The Paper Men: Analysis of Major Characters
"The Paper Men: Analysis of Major Characters" provides an insightful examination of key figures in a narrative centering around the complex relationships and struggles of its protagonists. Wilfred Townsend Barclay, an English novelist grappling with personal demons, is portrayed as a man caught between addiction and a deep desire for meaning, particularly as he reflects on his tumultuous past and the impact of his fame. His interactions reveal an indifference to those around him, including his family, illustrating a flawed character that is both self-aware and manipulative.
In contrast, Richard "Rick" Linbergh Tucker, an American academic, is depicted as a desperate figure, whose obsessive pursuit of Barclay for biographical purposes leads him down a path of humiliation and moral degradation. Rick's physical presence and evolving style serve as a visual representation of his inner turmoil and escalating desperation. The narrative further introduces Mary Lou Tucker, Rick's young wife, who becomes an unwitting pawn in Rick's ambitions, highlighting the intersection of personal aspirations and relational dynamics. Together, these characters navigate themes of obsession, neglect, and the search for identity, inviting readers to reflect on the complexity of human relationships and the burdens of ambition.
The Paper Men: Analysis of Major Characters
Author: William Golding
First published: 1984
Genre: Novel
Locale: England, Switzerland, and Italy
Plot: Domestic realism
Time: The early 1980's
Wilfred (Wilf) Townsend Barclay, a successful English novelist. Turning sixty, with a scraggly yellow-white beard and thatch of hair and a broken-toothed grin, Wilf is struggling with his addictions to alcohol and women. The latter leads to his divorce and departure from his house in Wiltshire to become a wanderer around the globe. After the early death of his parents—he never knew his father—he had become a bank clerk. His inaccuracies were tolerated only because of his prowess as a wing threequarter on the local rugby team, but eventually he was fired. Spells as a groom, an actor, and a provincial reporter, then wartime service, preceded the writing of his first novel, Coldharbour. His success was maintained by such later novels as AllWeLikeSheep, The Birds of Prey, and Horses at the Spring. Although he is a skeptic about miracles, his aesthetic interest in stained glass leads him into an Italian cathedral, where he collapses in front of an image of Christ and subsequently claims to be suffering from the stigmata (except for the fatal wound in the side). Averse to but flattered by the desperate attempts of Rick Tucker to become his biographer, he treats him literally like a dog while alternately evading and manipulating him. Less excusably, he treats his wife, daughter, and acquaintances with an indifference scarcely mitigated by his financial generosity. His capacity for self-analysis allows him to see himself as a clown caught with his pants falling down.

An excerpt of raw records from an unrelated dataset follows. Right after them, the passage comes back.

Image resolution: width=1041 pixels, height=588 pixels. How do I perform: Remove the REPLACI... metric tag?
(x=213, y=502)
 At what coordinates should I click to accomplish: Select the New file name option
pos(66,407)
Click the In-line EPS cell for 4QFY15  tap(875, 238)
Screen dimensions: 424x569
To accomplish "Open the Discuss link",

Richard (Rick) Linbergh Tucker, an American academic. Six feet, three inches tall and weighing 225 pounds, Rick is covered by a forest of dark hair, has a broad nose with a bridge slightly sunken, a long upper lip, and the lower one dropped a fraction from it. In the years he spends trailing Wilfred Barclay, Rick later affects an Afro hairstyle, a shirt open to the navel, flared white trousers trimmed with sequins, and a gold necklace with every kind of trendy ornament attached. First as a diffident and plodding graduate student, then as a tenured assistant professor in the Department of English and Allied Studies at the University of Astrakhan in Nebraska, Rick trails Wilf around Europe, deviously trying to get Wilf to appoint him as his official biographer. Frustrated, humiliated, and growing increasingly ludicrous and desperate in his obsessive pursuit, Rick at the end appears to be turning to murder to secure his prey.

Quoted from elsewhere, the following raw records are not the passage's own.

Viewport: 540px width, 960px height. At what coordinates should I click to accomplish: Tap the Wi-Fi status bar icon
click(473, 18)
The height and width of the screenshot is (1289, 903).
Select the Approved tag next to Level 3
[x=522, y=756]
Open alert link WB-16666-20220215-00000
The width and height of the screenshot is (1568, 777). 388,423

Mary Lou Tucker, Rick's wife. A slim twenty-year-old former student of Rick at Astrakhan University who majored in flower arranging and bibliography. She serves as bait in an unsuccessful attempt to lure Wilf into signing a document appointing Rick as Wilf's official biographer. Although he finds her mind as interesting as a piece of string, Wilf does base the character Helen Davenant, in his pastoral novel Horses at the Spring, on her. After splitting up with Rick, Mary Lou is reported to have become one of the women kept by Halliday, Rick's rich sponsor.